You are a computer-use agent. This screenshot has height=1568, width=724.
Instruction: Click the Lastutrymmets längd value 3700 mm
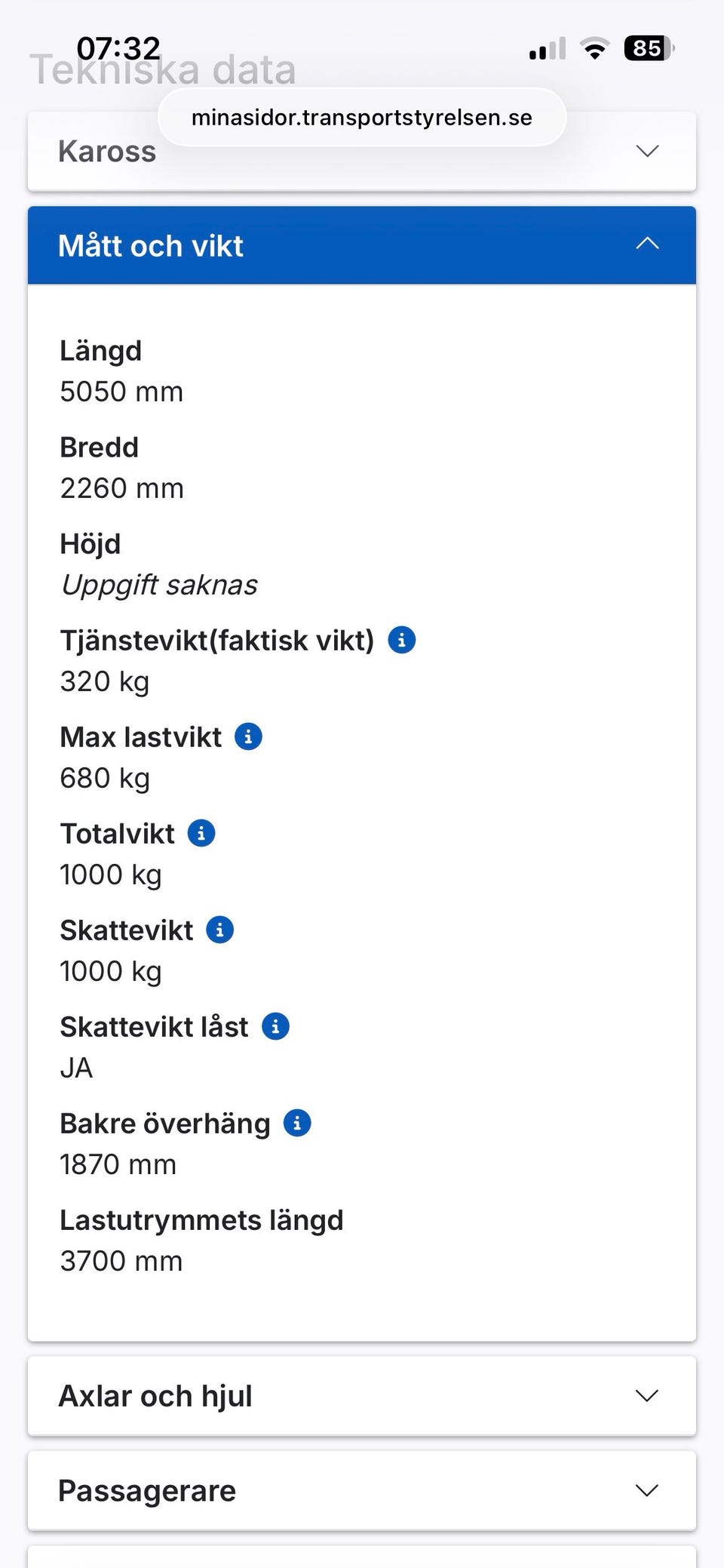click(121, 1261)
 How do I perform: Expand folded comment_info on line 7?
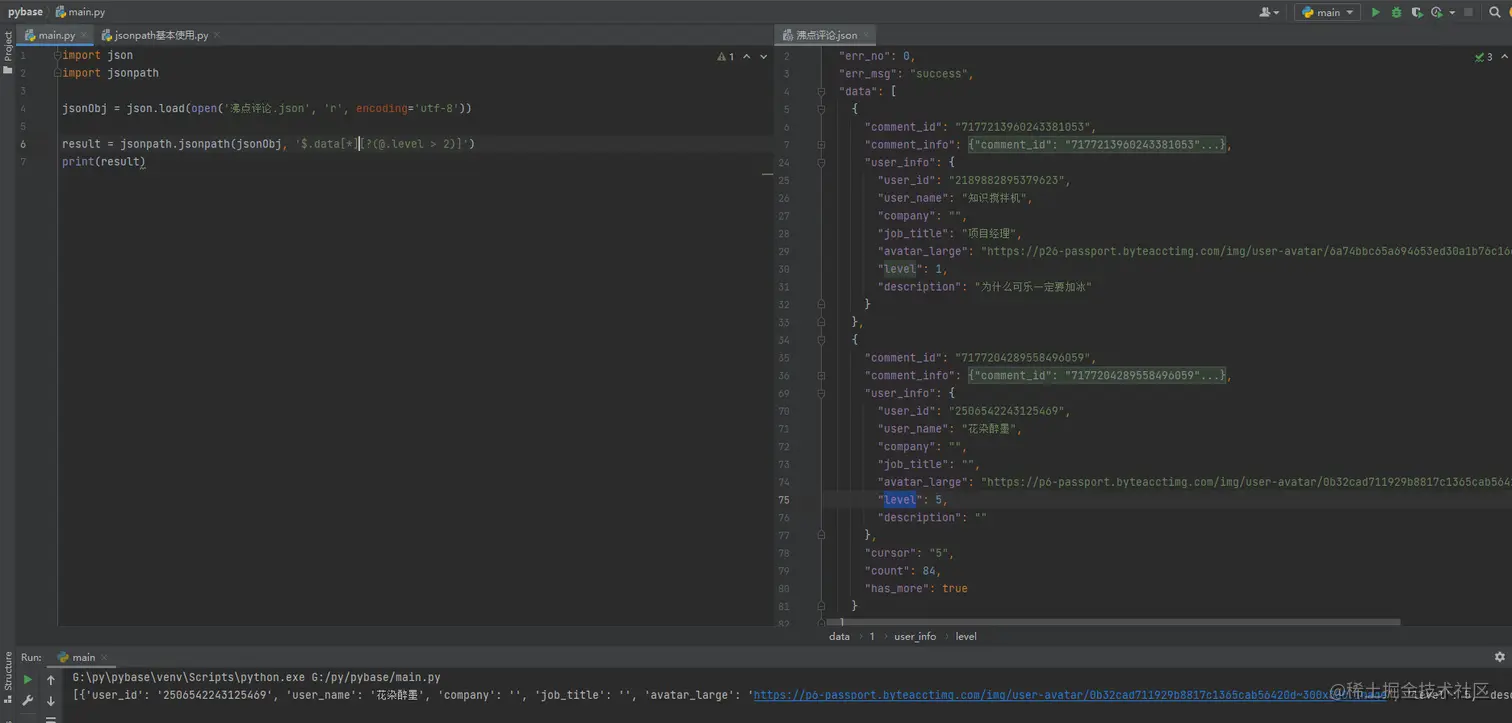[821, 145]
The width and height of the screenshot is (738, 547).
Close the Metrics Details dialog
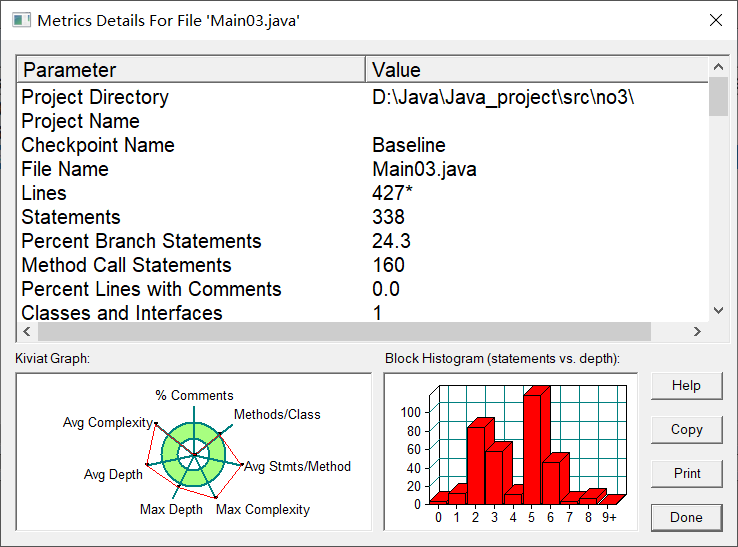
□ □ □
__Exercise__
All entries above are to be restated exactly, with every image omitted.

__Expected answer__
You are a computer-use agent. This screenshot has height=1568, width=724.
Instruction: Click the Lastutrymmets längd value 3700 mm
click(121, 1261)
 How do I perform: Expand folded comment_info on line 7?
[821, 145]
The width and height of the screenshot is (738, 547).
Close the Metrics Details dialog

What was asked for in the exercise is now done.